Work order. Only the lines that hold "Screenshot" should be in the answer, each copied from the data below.

Top of Dataset records

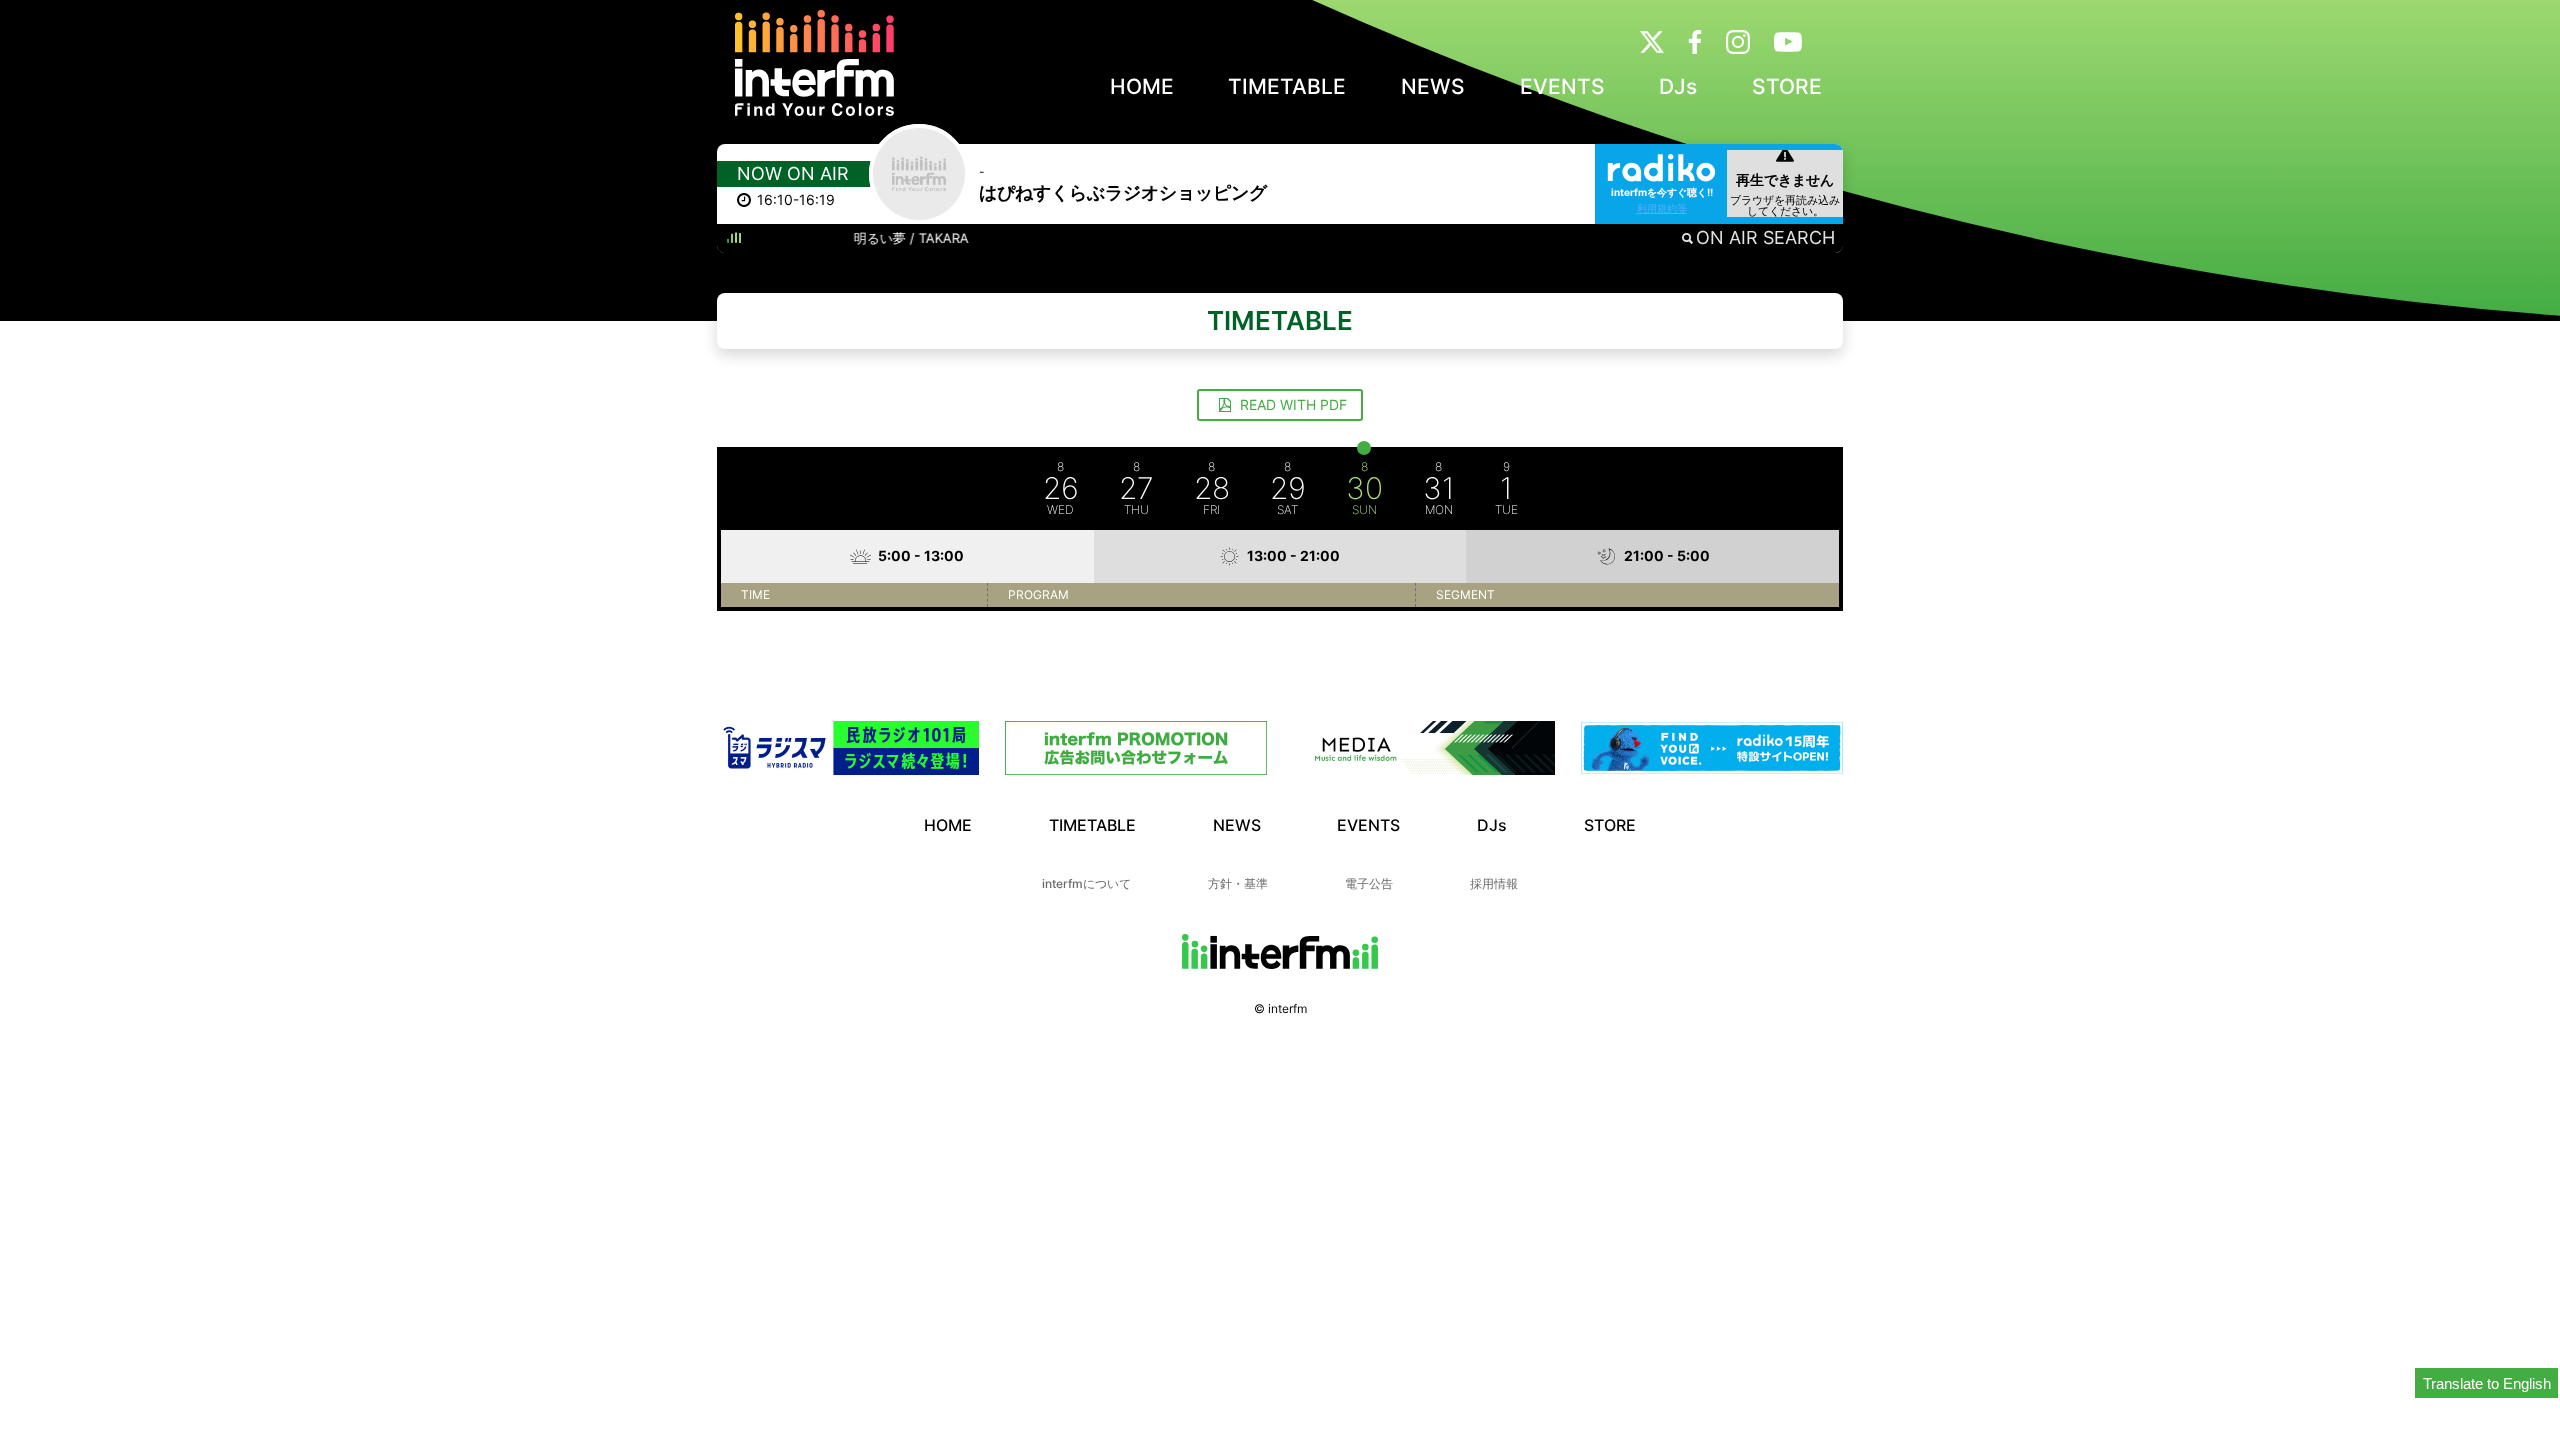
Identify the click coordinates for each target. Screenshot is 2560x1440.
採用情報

Bottom of Dataset records
Top of Dataset records

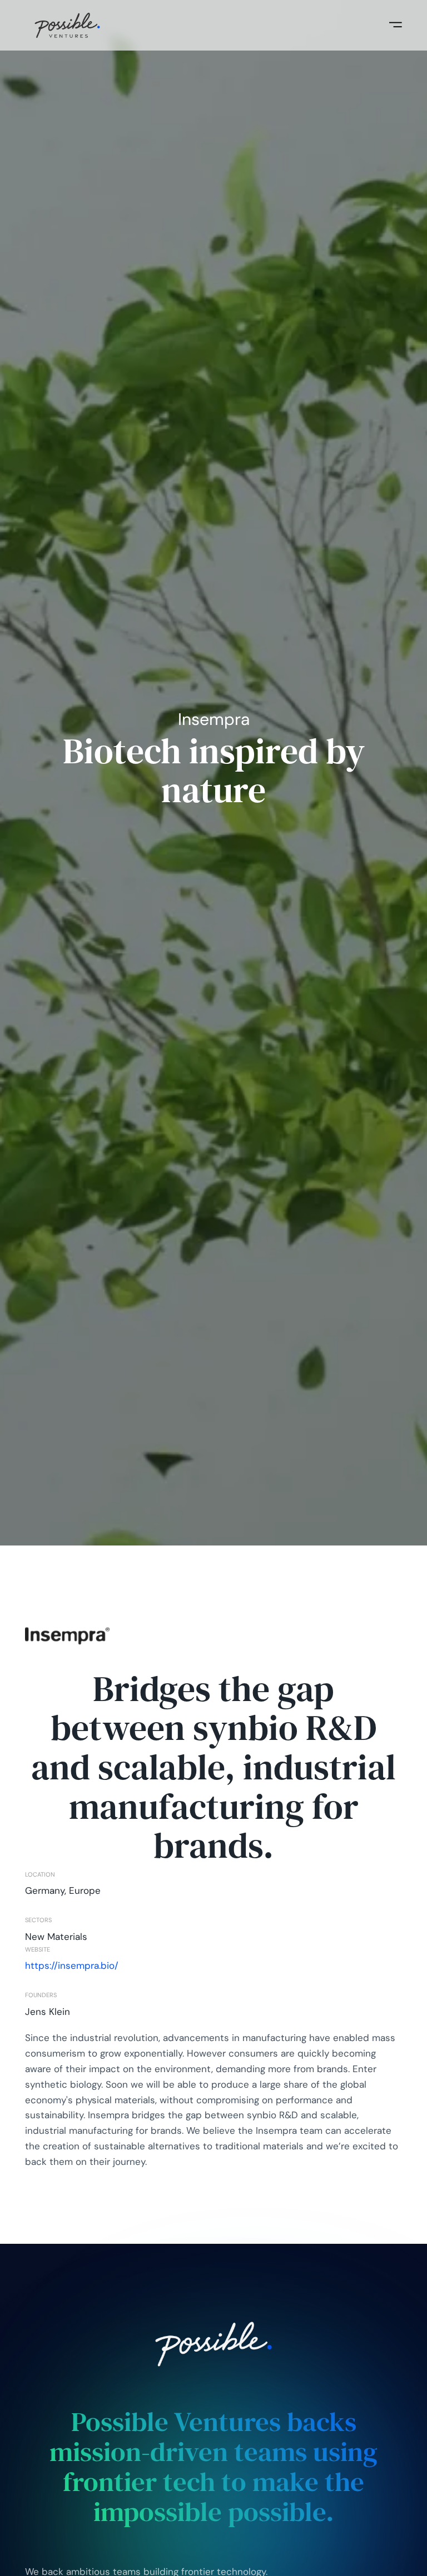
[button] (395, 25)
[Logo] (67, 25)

Bottom of Dataset records
Top of Dataset records

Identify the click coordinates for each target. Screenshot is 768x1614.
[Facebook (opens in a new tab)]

Bottom of Dataset records

Result.
Identify the click coordinates for each target. Screenshot is 2560x1440.
Identify the click coordinates for each target. Screenshot is 768x1614.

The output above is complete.